006: Speaking in an interview given in 2014, as he was about to appear in the gothic horror TV series Penny Dreadful, Dalton gave a frank assessment of his time as James Bond. Looking back, he said that the prevailing wisdom at the time he became James Bond was that the 007 series, ‘whilst very entertaining, had become rather spoof-like’. He said EON producer Cubby Broccoli ‘wanted to try and bring it back to something more like its original roots with [the] Sean Connery films’, but when Cubby and Tim actually did this, they found that nobody else really wanted to change it, as ‘everybody was happy with what they know’. Commenting in the same interview, Dalton explained further that, despite people conceding at the time that the series had become a bit stale, nobody actually wanted to change it in practice: ‘So it wasn’t as easy as one would hope. I mean, now they have. But that was, what, almost 20 years later that they actually embarked on something more believable’.

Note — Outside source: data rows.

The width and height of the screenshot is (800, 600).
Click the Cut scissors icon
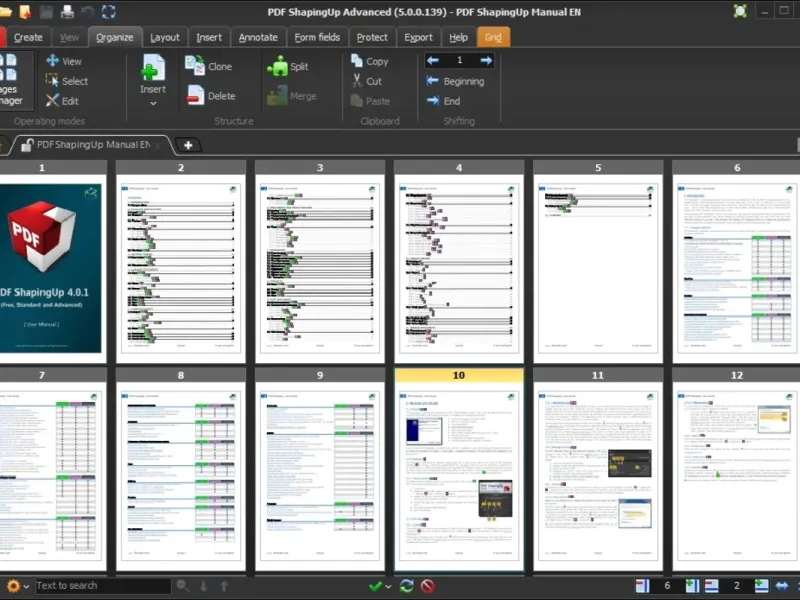[357, 81]
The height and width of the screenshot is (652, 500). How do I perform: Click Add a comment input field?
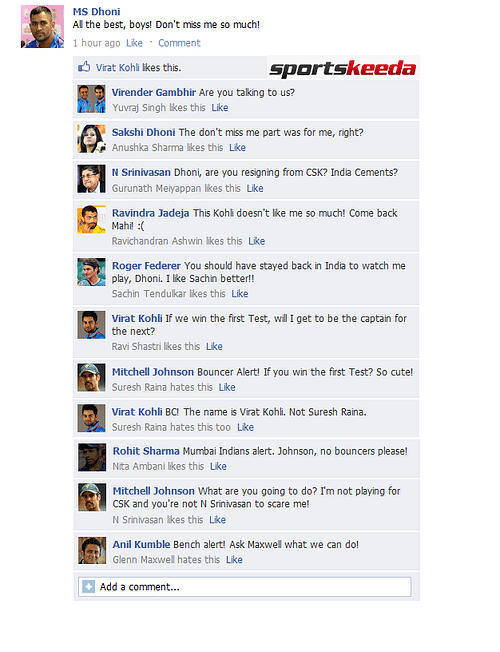tap(245, 587)
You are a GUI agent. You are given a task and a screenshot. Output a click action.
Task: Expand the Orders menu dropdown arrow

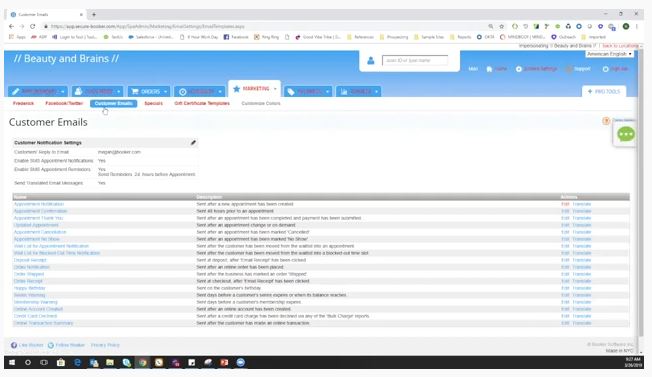(x=165, y=91)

007: In many ways, former 007 Daniel Craig’s version of Bond is probably the version Dalton sought to creatively achieve back in 1989, but perhaps audiences were simply not ready for this new direction back then. General cinema audiences seemed to be missing some of the ‘light touch’ aspects of the Moore era. Interestingly, just after it was released, Dalton said he was ‘hugely impressed’ with Craig’s Skyfall (2012). He also told the Sunday Express in December, 2012: ‘On almost every level this Bond movie is right at the forefront of what cinema is capable of. It is an absolutely modern James Bond, a movie truly of its time. Daniel Craig is fantastic and it feels very real’.

Did You Know?

When he won the role of 007, Timothy Dalton invested a lot of thought into how he would play Ian Fleming’s Bond. Speaking to the UK’s Sunday Mirror newspaper in 1987, for example, he explained: ‘I would like to make the movies much more realistic. These films and this character have gone off down lots of different avenues. There was a whole period where they became rather fantastical, rather gimmicky. Yet if you go back to the books themselves, you’re dealing with a real man, not a superman. A men beset with moral confusions and often very frightened. You are talking about a man who lives a very dangerous life. The man gambles. He enjoys fast driving. He is a man who drinks. All these qualities, which some would call weaknesses or vices – but which are also very attractive male images – are part and parcel of a man who knows he could be killed at any moment. This has not come across in the films. The way I am approaching my work it will carry a lot of these qualities’. He added: ‘I realise I inherit a Roger Moore audience. My approach might be a wrong approach. It’s an approach I believe in’.

The moment Dalton’s Bond discovers the new bride of his friend Felix Leiter has been murdered.